YOUR ASSIGNMENT:
Copy the listing exactly, images excluded.

SUPPLIED DATA:
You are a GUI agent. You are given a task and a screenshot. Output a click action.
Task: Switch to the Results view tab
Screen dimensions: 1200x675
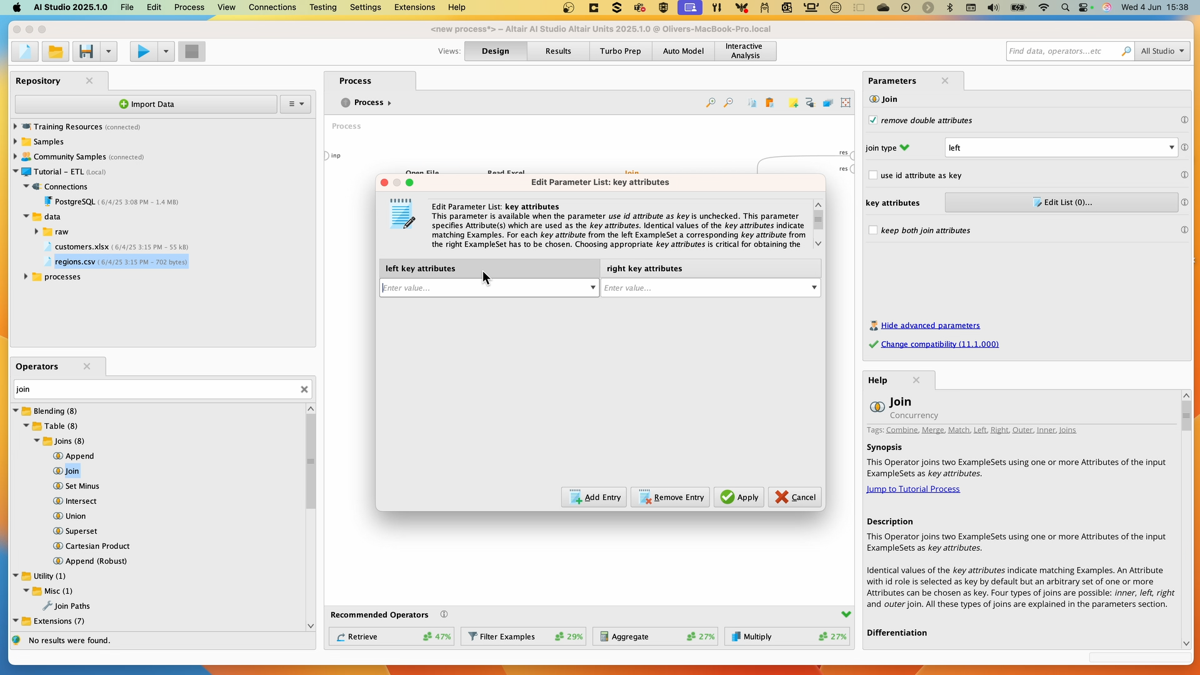(x=558, y=51)
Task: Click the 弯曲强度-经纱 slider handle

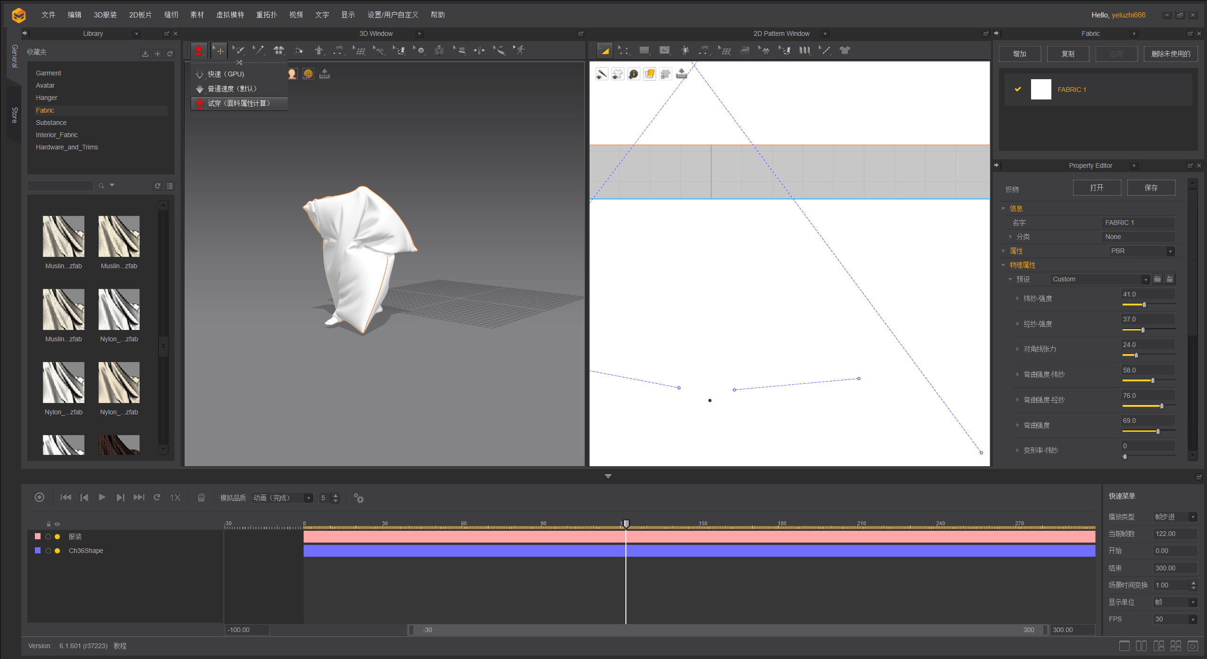Action: click(1162, 406)
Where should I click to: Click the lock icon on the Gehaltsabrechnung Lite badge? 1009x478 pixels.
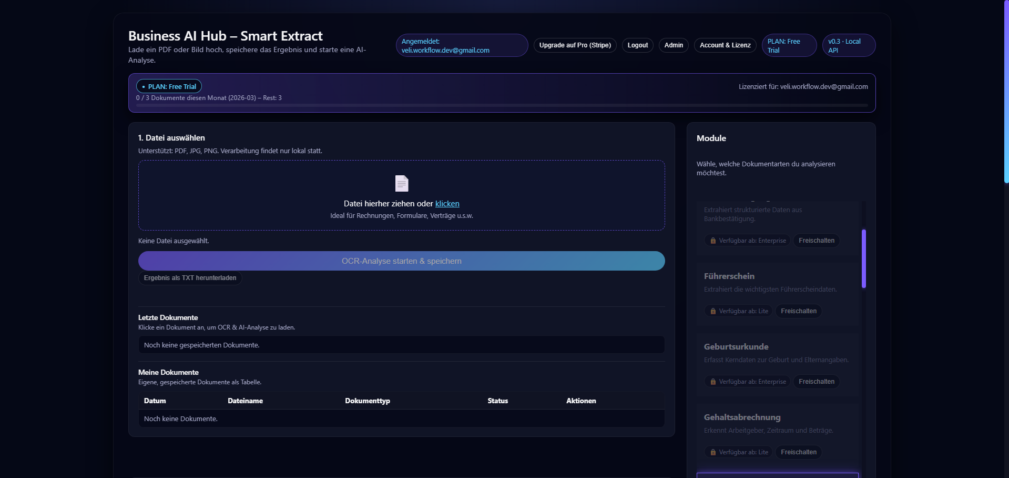tap(714, 452)
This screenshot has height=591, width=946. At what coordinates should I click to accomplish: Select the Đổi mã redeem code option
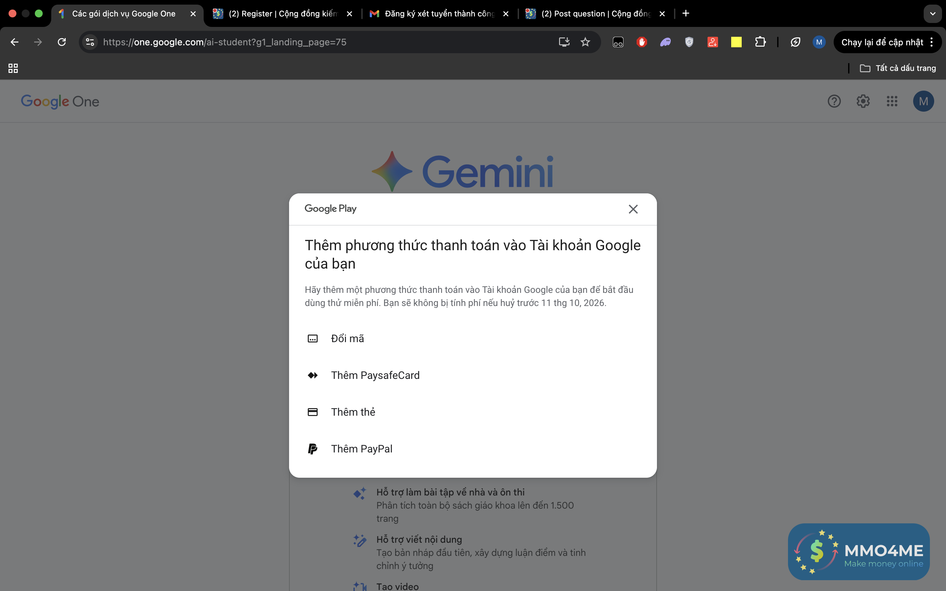click(x=347, y=338)
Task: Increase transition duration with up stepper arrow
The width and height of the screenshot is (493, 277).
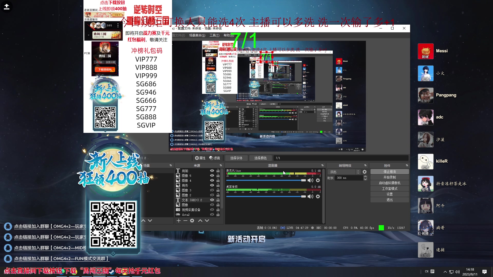Action: (x=365, y=176)
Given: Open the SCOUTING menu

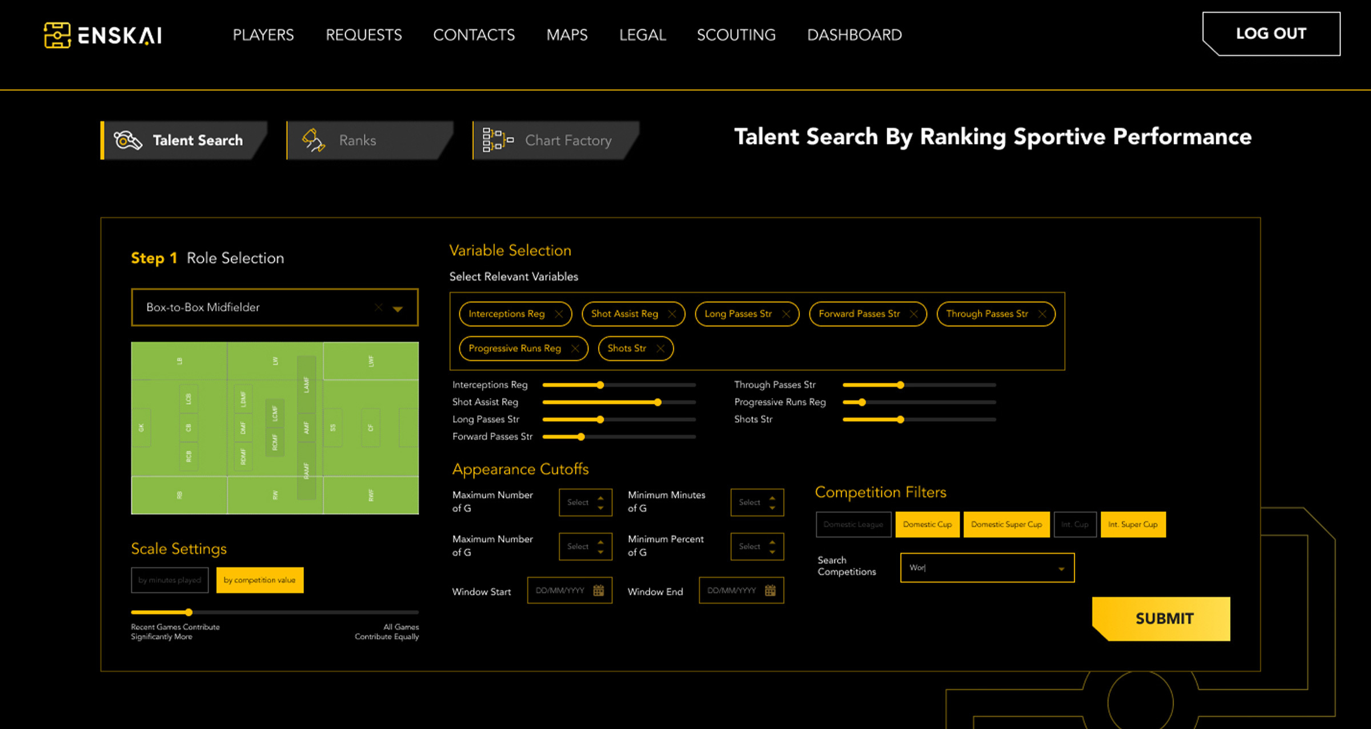Looking at the screenshot, I should pos(736,35).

ANSWER FOR THIS EXERCISE:
You are a GUI agent. You are given a task and a screenshot. Output a click action.
Task: Switch to the Results view tab
Screen dimensions: 1200x675
(x=558, y=51)
Task: Click the 弯曲强度-经纱 slider handle

Action: click(1162, 406)
Where should I click to: Click the lock icon on the Gehaltsabrechnung Lite badge? 1009x478 pixels.
tap(714, 452)
This screenshot has height=591, width=946. At what coordinates should I click to accomplish: Select the Đổi mã redeem code option
click(x=347, y=338)
Task: Increase transition duration with up stepper arrow
The width and height of the screenshot is (493, 277).
Action: (x=365, y=176)
Given: Open the SCOUTING menu

Looking at the screenshot, I should pos(736,35).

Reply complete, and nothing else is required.